本发明提供了一种基因甲基化检测引物探针组合物、试剂盒及其应用,所述组合物包括检测SHOX2至少一个靶区域的引物和探针,和/或检测PTGER4至少一个靶区域的引物和探针;所述引物包括靶区域的甲基化特异性引物对和非甲基化封闭引物;所述探针包括靶区域的特异性探针。本发明通过检测血浆游离DNA中SHOX2或/和PTGER4基因的正负链甲基化,表明细胞异常增殖的存在,双链检测显著提高了基因甲基化检测的特异性和灵敏度。

Description

一种基因甲基化检测引物探针组合物、试剂盒及其应用
技术领域
本发明属于基因检测技术领域,涉及一种基因甲基化检测引物探针组合物、试剂盒及其应用。
背景技术
据全国肿瘤登记中心的最新数据显示,我国肺癌新发病例约73.3万例,位居所有恶性肿瘤发病率的第一位(19.9%);死亡病例约59.1万,位于所有恶性肿瘤死亡率的第一位(26.5%)。在当前的医疗体系下,中晚期肺癌患者的五年生存率仅为10-20%,但是对于早期肺癌病人,通过手术切除的方法约有80%-90%的患者可以治愈。在临床实践中,肺癌早期诊断一直是难点,癌症的早期发现对于癌症患者的有效治疗非常重要。
癌症诊断的主要依据包括临床症状、影像学检测和组织病理学检查等,许多癌症患者的临床症状出现较晚,绝大多数的早期肺癌(尤其是0期和Ⅰ期)患者无任何明显的临床症状。

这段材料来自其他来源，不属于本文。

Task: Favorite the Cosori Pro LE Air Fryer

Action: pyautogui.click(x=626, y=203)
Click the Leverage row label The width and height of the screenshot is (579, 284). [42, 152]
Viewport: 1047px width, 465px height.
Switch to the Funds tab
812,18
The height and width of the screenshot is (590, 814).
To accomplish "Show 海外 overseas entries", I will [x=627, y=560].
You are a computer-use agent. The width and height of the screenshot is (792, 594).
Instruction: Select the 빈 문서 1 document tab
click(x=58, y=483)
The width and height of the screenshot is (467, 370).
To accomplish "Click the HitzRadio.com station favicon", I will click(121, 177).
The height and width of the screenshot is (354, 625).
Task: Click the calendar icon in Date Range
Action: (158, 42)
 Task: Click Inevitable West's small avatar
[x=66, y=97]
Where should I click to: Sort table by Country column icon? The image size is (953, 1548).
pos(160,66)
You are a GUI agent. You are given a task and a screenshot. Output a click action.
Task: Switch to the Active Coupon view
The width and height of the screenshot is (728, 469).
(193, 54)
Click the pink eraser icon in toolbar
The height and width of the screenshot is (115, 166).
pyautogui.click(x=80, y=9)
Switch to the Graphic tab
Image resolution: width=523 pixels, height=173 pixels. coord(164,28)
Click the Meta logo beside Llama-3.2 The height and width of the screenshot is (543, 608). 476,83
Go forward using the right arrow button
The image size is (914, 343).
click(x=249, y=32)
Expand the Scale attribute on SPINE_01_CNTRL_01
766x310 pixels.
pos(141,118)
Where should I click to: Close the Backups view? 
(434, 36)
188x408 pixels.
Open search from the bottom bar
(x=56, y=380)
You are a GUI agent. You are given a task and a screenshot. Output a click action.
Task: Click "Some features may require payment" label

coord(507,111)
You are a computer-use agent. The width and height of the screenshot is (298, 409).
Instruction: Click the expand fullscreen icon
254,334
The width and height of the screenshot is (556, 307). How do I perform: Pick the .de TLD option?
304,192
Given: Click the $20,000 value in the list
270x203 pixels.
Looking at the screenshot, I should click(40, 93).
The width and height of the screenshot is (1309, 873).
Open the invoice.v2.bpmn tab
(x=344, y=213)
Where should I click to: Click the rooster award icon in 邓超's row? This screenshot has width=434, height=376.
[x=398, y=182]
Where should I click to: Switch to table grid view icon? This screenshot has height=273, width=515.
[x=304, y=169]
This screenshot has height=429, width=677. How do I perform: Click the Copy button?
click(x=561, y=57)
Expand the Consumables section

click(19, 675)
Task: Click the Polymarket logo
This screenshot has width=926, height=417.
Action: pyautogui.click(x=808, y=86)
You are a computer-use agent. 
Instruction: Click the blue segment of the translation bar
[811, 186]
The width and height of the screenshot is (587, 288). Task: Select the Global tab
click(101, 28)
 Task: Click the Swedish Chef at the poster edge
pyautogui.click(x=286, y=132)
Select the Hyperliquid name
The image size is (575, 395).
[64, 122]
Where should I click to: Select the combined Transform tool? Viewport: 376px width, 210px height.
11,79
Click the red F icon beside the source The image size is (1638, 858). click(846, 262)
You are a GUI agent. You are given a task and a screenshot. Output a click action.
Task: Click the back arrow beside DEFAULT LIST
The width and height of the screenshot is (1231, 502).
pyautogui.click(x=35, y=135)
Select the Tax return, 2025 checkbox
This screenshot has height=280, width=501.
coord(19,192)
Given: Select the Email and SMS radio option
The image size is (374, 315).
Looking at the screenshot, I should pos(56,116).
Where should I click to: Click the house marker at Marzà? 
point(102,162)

对于肺癌的早期筛查,目前包括许多方法,比如低剂量CT诊断、组织细胞层面的肺癌诊断和基因层面的肺癌诊断等。但是这些手段存在诸多弊端:低剂量CT检测存在假阳性问题,且检测成本高;组织层面的肺癌诊断在取样方面会给患者带来较大痛苦,且有可能导致癌细胞扩散或转移:基因层面的肿瘤特异性分子标志物检测可以作为肺癌早期诊断的一种手段,但技术尚未成熟。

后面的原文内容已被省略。